The reviewer should be someone at a different level from the preparer — not a peer review, but an actual supervisor or manager review. For most mid-market finance teams, this means staff accountants prepare, and the controller or senior accountant reviews. That hierarchy should be consistent in your documentation.

A practical note: if your reconciliation review is happening in under 2 minutes per account, it's probably not meeting the meaningful review standard. Complex accounts deserve 5–15 minutes of actual examination.

Reconciling Item Aging: The Most Common Finding

Of all the SOX reconciliation deficiencies we've seen documented in external audit findings, the most common is stale reconciling items — items that appear in the reconciling section for multiple consecutive periods without resolution or a documented explanation for why they remain open.

Auditors look at this as a failure of the review control. If the same $14,000 unexplained item has been in the reconciling section for four months and the reviewer has been signing off each month, either the reviewer isn't examining the items carefully, or the company lacks the process to escalate and resolve exceptions. Either reading is a control deficiency.

The fix is an aging threshold policy: reconciling items that remain open beyond a defined threshold (typically 30–60 days for significant items) automatically trigger an escalation to the controller and a documented resolution plan. The policy doesn't have to be complicated. It does have to be enforced consistently, with evidence.

SOX Documentation: What Auditors Actually Pull

When an external auditor or internal audit team tests your reconciliation control, they'll typically request a sample of reconciliations from the test period — often 3 to 5 per account type, selected randomly or based on risk. For each sampled reconciliation, they'll examine:

• The completed reconciliation workpaper or system output
• Evidence that the balance ties to the source system (GL report or external statement)
• Explanation for each reconciling item
• Preparer identification and date
• Reviewer signature/approval and date
• For items marked as resolved: resolution documentation showing how the item was cleared

If any of these elements is missing from a sampled reconciliation, the control test has an exception. Multiple exceptions can result in a significant deficiency or material weakness finding, depending on the nature and dollar amount of the accounts affected.

This is why assembling the close package after the fact is a risk. If reconciliation evidence isn't captured at the time of preparation and review, reconstructing it months later for an auditor is both difficult and unconvincing.
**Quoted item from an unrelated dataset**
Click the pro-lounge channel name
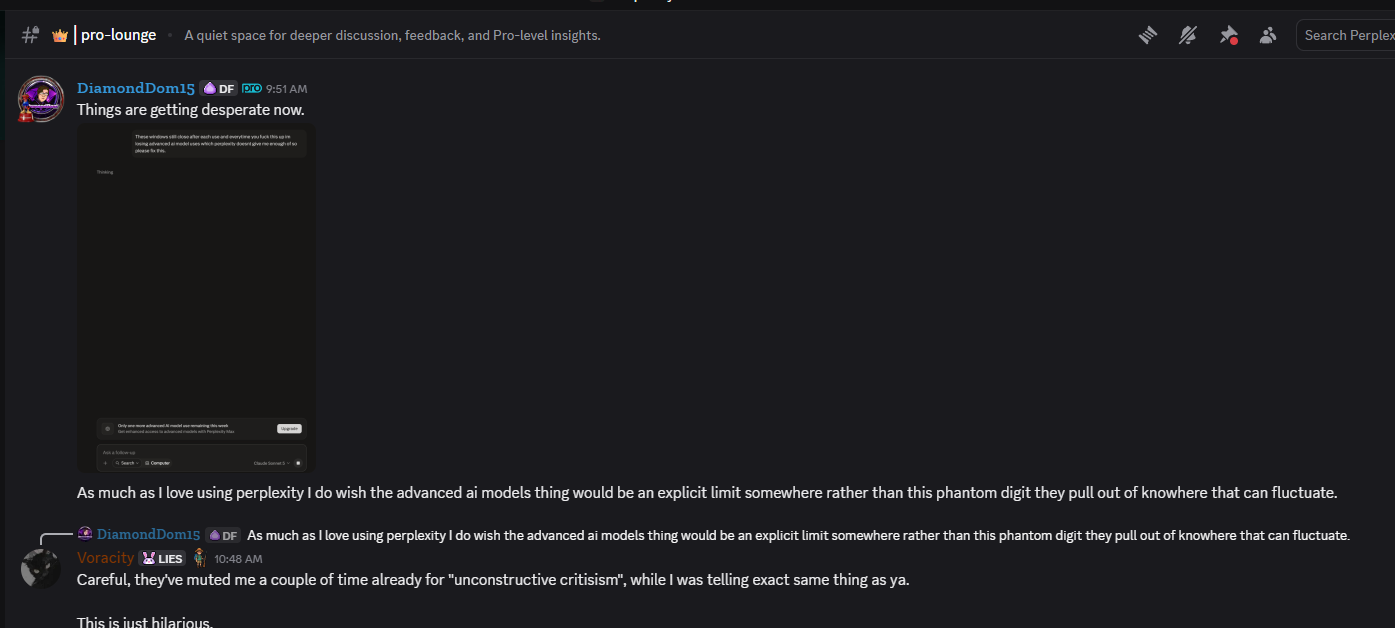This screenshot has height=628, width=1395. (119, 35)
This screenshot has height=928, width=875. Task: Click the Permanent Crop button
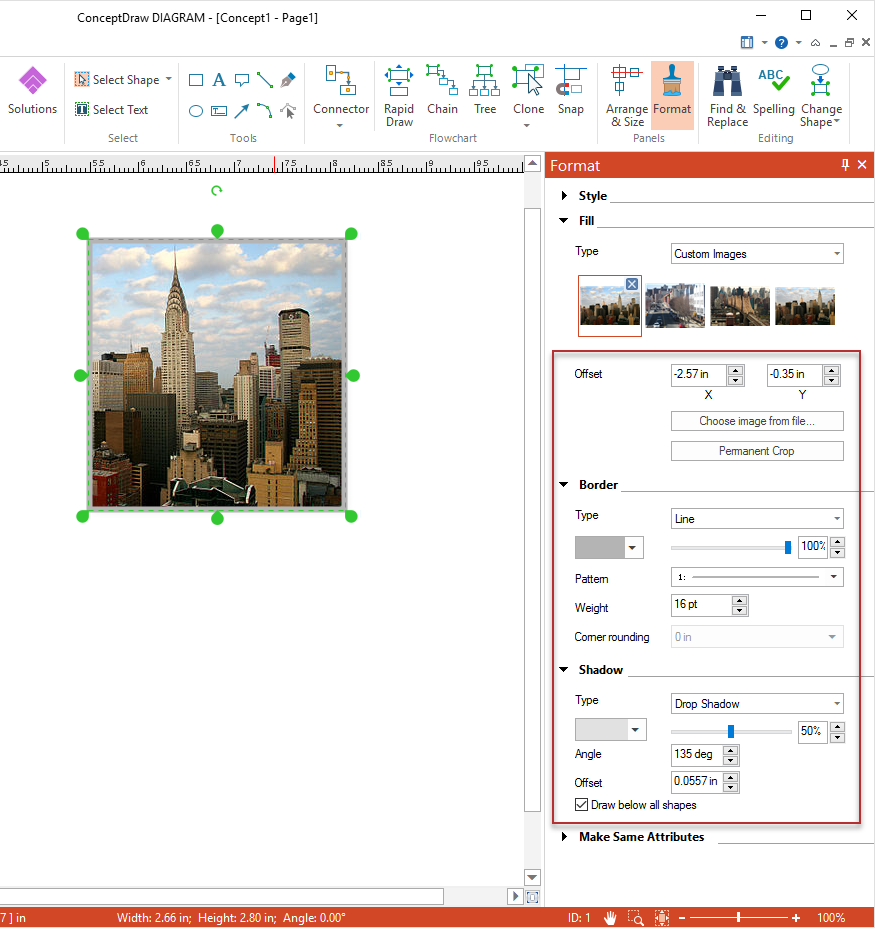[757, 451]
Auditors are trained to distinguish contemporaneous documentation from retroactive reconstruction.

Preparing for a First-Time SOX Audit

If your company is approaching its first formal SOX audit — whether because you've gone public, are preparing to, or have a new investor requiring SOX-readiness — the reconciliation controls are usually one of the first areas internal audit or your external auditor will assess.

The preparation work is not complicated, but it requires lead time. Start 6–9 months before the audit period with a self-assessment: for every account on your chart of accounts, document the current reconciliation frequency, preparer, reviewer, and storage location of evidence. Then compare that documentation against the five elements listed above.

Almost every self-assessment surfaces gaps — accounts that are being reconciled but not reviewed, reconciling items with incomplete explanations, frequency that doesn't match the documented control. Those gaps are far easier to remediate when you find them 6 months before the auditor does.

SOX compliance for reconciliation isn't about building an elaborate system. It's about executing a defined process consistently, every period, with evidence that it ran as designed. The controls that work are the ones that have been operating long enough for the evidence to be deep — not assembled quickly in the month before an audit.